Currently in Prototype Phase and as yet untested, but the theory is that 7-Segment Displays
can be connected directly to GPIO pins without an I2C Microcontroller for easier debugging
from a baremetal setting such as pftf-rpi4 UEFI. POST codes are arbitrary at this point.

This may also be useful to Overclockers to get the absolute maximum performance possible
out of the Raspberry Pi running AMI-BIOS and UEFI-ACPI compliant Operating Systems.

Pinout

This pinout may vary between revisions of the board and different 7-Segment Displays.

Board Pin Physical Pin GPIO Pin Comment
1 (E1) 16 GPIO23 -
2 (D1) 18 GPIO24 -
3 (C1) 22 GPIO25 -
4 (.1) 36 GPIO16 -
5 (E2) 38 GPIO20 -
6 (D2) 40 GPIO21 -
7 (G2) 33 GPIO13 -
8 (C2) 35 GPIO19 -
9 (.2) 37 GPIO26 -
10 (B2) 31 GPIO6 Adjacent to Header
11 (A2) 29 GPIO5 Adjacent to Header
12 (F2) 32 GPIO12 -
13 (_2) 25 GND Common Ground, Adjacent to Header
14 (_1) 25 GND Common Ground
15 (B1) 7 GPIO4 1-Wire Interface
16 (A1) 11 GPIO17 -
17 (G1) 13 GPIO27 -
18 (F1) 15 GPIO22 Adjacent to Header
UART (_) 6 GND Common Ground
UART (TX) 8 GPIO14 Serial Transmission from Pi
UART (RX) 10 GPIO15 Serial Reception into Pi
FAN (_) 1 GND Common Ground, Adjacent to Header
FAN (+V) 2 +5V Do Not Short to GND

The Dual 7-Segment Display in use here is the LB-602VK2 337Y from ROHM Semiconductor
Also compatible with LBP-602A-K2: https://www.mouser.co.uk/datasheet/2/348/lbp-602ak2-e-1874551.pdf

Pinout

Prototyping

This is what a hand-built prototype will end up looking like on veroboard. It must have at least one Dual-7-Segment
display for 8-bit POST Codes and anywhere up to 4 Quad-7-Segment displays for 64-bit POST Codes.

IMG_5350

The idea came straight after having successfully obtained a list of Q-Codes from ASUS Q-Code Logger
and displaying it on an Adafruit Macropad RP2040. I designed a quick pencil schematic (upside-down in-reverse).

IMG_5342

Once I had decided which arrangement of GPIO pins was easiest to wire by hand, I set about safely
cutting traces on some veroboard, cut and filed to size. Then I commenced hand-soldering lots of tiny red wires.

IMG_5344

Prototyping this way is not the best way to do it and neither is connecting ground with lines of solder.
A PCB would be better. I also couldn't help noticing the wiring looked a bit like a Menorah, Happy Hanukkah!

IMG_5345

You may also have noticed that I decided to break out the UART and +5V rails at the last minute,
by looking at the schematic. When debugging UEFI I often used the UART and a small cooling fan.

IMG_5347

Finally, all the wiring was finished! That was a tricky job and it passed a quick electrical safety test
with no shorts as detected by a beeping Multimeter. It's not ideal to run it on a metal surface though.

IMG_5349

I connected up a spare black 40-pin GPIO ribbon cable and the combination of stringy red wiring and
black lace flex started to remind me of a classic candy sweet called Liquorice, along with everything else.

IMG_5351

The prototype has been built but currently the support for this pinout of POST Code Display is
awaiting a UEFI PEI/DXE/BDS Driver and EFI calls to PostCode(0xAA); for it to be a useful device.

Developer Commentary

"Which wire do I have to cut?" the blue one. "There is no blue wire!"

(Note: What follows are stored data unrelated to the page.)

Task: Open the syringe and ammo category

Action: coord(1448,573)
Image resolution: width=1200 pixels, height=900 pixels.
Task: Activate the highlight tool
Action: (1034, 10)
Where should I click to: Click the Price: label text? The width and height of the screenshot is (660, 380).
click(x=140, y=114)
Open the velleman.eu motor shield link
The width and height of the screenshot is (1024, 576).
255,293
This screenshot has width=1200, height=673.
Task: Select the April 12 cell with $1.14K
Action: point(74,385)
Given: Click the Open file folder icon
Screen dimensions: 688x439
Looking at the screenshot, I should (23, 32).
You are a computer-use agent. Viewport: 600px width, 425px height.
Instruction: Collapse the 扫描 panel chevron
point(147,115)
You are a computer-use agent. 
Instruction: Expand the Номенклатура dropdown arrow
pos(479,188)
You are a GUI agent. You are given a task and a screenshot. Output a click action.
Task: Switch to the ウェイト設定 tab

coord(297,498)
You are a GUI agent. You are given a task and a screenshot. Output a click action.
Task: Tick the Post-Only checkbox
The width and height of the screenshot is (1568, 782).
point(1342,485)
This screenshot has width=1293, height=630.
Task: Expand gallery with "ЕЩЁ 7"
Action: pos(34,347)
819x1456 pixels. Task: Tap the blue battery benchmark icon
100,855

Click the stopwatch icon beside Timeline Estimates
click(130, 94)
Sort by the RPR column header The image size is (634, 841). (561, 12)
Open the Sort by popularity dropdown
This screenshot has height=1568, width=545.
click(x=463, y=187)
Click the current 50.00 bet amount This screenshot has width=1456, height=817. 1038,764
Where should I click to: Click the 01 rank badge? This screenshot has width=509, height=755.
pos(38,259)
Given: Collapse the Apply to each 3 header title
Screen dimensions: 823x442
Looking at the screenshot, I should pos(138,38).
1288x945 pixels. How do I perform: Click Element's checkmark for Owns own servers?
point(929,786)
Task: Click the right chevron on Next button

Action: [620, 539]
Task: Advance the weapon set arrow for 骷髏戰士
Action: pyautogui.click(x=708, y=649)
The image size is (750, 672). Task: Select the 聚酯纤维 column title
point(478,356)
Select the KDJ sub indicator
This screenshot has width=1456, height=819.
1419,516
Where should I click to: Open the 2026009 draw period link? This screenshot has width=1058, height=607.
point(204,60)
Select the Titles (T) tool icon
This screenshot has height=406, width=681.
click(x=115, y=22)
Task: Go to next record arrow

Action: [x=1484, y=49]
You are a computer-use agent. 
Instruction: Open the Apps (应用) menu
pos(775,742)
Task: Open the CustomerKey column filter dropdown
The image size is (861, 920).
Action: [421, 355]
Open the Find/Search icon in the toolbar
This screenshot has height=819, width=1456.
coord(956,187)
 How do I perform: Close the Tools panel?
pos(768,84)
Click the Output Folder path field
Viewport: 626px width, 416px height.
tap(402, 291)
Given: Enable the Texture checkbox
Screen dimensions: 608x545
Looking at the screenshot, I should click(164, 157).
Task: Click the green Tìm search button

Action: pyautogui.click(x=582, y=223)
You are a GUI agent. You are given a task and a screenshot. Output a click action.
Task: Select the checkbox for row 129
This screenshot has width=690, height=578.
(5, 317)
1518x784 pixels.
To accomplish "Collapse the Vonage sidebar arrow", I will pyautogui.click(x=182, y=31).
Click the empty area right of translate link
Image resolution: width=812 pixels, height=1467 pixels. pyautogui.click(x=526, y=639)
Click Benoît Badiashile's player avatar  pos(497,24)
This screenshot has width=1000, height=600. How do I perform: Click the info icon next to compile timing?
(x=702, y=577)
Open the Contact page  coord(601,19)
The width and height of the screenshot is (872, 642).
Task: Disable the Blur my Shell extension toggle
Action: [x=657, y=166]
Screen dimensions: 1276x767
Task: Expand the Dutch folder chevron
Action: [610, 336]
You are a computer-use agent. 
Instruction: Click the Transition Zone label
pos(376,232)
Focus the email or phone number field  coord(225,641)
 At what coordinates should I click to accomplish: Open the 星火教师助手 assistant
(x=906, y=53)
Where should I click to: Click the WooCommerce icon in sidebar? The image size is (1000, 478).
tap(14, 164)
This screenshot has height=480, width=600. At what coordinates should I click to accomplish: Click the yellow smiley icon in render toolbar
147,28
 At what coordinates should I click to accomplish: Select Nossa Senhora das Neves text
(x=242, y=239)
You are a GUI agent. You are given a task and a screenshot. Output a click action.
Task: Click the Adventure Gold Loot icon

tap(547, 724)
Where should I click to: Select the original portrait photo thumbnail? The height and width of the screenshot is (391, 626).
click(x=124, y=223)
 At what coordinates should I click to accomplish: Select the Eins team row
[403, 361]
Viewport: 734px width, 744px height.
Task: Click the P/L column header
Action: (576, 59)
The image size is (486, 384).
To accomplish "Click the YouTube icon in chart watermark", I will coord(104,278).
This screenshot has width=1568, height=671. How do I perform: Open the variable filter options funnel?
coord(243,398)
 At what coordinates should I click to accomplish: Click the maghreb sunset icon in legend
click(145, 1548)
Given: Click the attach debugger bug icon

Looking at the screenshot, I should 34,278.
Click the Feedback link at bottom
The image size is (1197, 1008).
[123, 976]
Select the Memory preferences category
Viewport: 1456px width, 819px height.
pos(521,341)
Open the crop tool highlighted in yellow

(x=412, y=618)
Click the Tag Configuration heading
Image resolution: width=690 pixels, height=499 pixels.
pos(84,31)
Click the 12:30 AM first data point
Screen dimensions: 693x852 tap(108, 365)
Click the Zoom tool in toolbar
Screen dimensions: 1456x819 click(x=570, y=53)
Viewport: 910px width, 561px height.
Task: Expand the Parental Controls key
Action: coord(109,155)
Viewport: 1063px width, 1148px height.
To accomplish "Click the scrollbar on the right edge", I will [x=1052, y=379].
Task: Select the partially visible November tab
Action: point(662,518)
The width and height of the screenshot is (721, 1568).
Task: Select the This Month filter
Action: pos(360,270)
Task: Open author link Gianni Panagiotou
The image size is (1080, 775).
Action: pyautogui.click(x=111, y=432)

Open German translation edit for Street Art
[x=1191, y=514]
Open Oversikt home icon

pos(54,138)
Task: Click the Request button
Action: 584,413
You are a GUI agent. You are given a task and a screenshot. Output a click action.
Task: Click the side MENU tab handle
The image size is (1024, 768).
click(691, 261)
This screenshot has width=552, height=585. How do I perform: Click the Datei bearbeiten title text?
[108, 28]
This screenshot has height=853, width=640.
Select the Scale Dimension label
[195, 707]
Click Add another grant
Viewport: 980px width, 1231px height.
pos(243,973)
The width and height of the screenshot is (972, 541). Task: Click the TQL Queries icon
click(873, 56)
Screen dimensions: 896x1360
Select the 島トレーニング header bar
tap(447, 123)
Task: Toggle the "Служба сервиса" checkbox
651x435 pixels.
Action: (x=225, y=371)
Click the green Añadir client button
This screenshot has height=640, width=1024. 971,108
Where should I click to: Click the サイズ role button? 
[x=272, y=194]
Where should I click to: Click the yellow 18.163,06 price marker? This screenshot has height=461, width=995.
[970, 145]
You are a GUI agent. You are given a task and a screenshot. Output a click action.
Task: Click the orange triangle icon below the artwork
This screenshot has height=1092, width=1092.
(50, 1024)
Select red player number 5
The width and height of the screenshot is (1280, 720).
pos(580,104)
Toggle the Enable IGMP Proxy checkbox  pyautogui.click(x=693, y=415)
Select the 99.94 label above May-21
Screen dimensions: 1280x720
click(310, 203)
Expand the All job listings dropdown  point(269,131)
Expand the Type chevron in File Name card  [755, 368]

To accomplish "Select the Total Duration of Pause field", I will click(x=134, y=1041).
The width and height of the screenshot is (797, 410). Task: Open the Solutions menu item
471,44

Shorting +5V to GND. Never do it. +5V or +3.3V is known as "High" and GND is known as "Ground",
which would make that situation the "High Ground", and it would be very much over Anakin.
If your board didn't have High Ground Protection it would be bricked with reverse current.
These are just some LED's though, so they can't be "bricked" in the traditional sense.
The PCB version could use some resistors though.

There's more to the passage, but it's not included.